Canadian regulators started their review of TransCanada Corp.’s proposed Energy East oil pipeline, extending public consultation to all who wish to participate and adding consideration of pollution from oil production.
The review will last 21 months and will wrap up in March 2018, the National Energy Board said Thursday in a statement. Hearings will begin in Saint John, New Brunswick, on Aug. 8 followed by other locations along the route of the line.
“All Canadians who wish to take part in the decision on this project will be heard,” Jean-Denis Charlebois, a director at the federal regulator, said in a briefing in Calgary, without providing details on how that will be accomplished. “This review will be unlike any other in the NEB’s history.”
Energy East is the latest proposed pipeline from Canada’s oil sands delayed by environmental concerns including the risk of spills. TransCanada, which failed to win U.S. approval to build Keystone XL, is working to avoid the same fate for Energy East by trying to engage communities along the route ahead of environmental groups. The line would traverse almost the entire width of the country, terminating in the port of Saint John, on the Atlantic coast, allowing producers to access global markets via tanker.

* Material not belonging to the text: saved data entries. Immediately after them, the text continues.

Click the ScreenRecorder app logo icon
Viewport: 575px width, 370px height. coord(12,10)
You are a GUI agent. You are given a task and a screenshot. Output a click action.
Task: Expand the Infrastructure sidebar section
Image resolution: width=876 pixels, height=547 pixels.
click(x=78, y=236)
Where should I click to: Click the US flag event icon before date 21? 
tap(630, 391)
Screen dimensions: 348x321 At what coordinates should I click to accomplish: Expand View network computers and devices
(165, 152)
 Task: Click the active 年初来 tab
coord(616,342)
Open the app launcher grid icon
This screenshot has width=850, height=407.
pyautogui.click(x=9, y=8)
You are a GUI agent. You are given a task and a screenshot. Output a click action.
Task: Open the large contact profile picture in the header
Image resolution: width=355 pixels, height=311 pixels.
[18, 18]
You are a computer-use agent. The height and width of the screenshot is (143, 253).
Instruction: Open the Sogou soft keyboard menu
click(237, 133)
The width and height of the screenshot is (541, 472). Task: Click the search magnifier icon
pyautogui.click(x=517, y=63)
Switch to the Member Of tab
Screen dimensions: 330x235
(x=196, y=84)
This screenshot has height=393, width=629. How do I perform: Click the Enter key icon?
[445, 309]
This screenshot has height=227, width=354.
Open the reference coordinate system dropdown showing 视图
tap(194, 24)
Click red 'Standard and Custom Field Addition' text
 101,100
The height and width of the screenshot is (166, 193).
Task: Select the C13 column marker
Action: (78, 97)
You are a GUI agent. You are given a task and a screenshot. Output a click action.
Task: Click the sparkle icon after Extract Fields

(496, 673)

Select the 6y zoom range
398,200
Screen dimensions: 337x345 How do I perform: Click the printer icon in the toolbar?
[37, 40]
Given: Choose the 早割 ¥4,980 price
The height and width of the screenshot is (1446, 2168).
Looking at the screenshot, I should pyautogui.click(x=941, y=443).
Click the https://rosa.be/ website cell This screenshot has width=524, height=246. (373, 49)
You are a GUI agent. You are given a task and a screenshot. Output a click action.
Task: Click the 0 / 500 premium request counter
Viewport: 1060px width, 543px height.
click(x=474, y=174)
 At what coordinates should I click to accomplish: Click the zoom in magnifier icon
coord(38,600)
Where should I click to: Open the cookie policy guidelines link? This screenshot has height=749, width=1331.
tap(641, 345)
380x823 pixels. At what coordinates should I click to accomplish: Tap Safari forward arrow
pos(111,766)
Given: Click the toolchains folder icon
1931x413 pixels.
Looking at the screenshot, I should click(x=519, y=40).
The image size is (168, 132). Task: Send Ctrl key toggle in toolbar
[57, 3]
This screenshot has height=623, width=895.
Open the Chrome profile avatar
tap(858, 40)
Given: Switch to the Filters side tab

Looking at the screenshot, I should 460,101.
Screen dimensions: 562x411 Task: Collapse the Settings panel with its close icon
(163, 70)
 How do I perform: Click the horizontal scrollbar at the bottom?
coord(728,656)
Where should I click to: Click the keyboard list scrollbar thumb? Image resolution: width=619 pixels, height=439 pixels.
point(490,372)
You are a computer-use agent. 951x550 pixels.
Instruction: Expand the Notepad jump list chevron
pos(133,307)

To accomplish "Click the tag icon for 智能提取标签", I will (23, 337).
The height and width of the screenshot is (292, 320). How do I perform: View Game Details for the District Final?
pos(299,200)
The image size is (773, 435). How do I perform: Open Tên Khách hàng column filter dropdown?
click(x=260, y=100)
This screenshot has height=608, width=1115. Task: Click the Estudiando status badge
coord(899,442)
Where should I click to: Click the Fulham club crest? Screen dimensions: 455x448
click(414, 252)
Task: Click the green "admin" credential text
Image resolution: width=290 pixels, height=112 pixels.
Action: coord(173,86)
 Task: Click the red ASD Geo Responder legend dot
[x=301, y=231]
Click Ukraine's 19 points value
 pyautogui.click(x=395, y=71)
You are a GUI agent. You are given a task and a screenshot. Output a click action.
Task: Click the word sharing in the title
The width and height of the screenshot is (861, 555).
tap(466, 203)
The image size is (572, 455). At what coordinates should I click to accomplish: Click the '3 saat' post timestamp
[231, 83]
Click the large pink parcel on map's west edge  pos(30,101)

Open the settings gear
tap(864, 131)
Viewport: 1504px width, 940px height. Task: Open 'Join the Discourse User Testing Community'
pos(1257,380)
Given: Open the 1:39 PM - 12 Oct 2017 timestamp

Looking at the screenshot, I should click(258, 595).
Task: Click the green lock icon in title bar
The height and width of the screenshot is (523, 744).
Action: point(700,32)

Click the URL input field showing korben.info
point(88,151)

“Today’s announcement by the National Energy Board is an important and welcomed milestone in what has so far been three years of scientific analysis, study and engagement with thousands of Canadians along the Energy East route since the project was first announced,” TransCanada’s John Soini, president of the Energy East project, said in an e-mailed statement.
Among changes in the process, the NEB will include consideration of greenhouse-gas emissions from production of oil that flows in the pipeline. That part of the review will be done by the environment ministry, Charlebois said following the briefing.
The regulator’s attempts to include Canadians’ views on Energy East will show there is no “social license” for the pipeline, said Greenpeace spokesman Patrick Bonin, in a statement. “Opposition to Energy East is overwhelming and steadily building because people across Canada understand the tangible risks of a massive oil pipeline to their drinking water and climate,” he said.
Opposition to the project includes 300 Quebec municipalities, including Montreal, according to 15 environmental groups such as Greenpeace and the Council of Canadians.
Energy East, estimated by TransCanada to cost C$15.7 billion ($12.1 billion), would transport as much as 1.1 million barrels of crude a day. The pipeline’s forecast cost has risen with changes to the design amid opposition and delays in the regulatory review.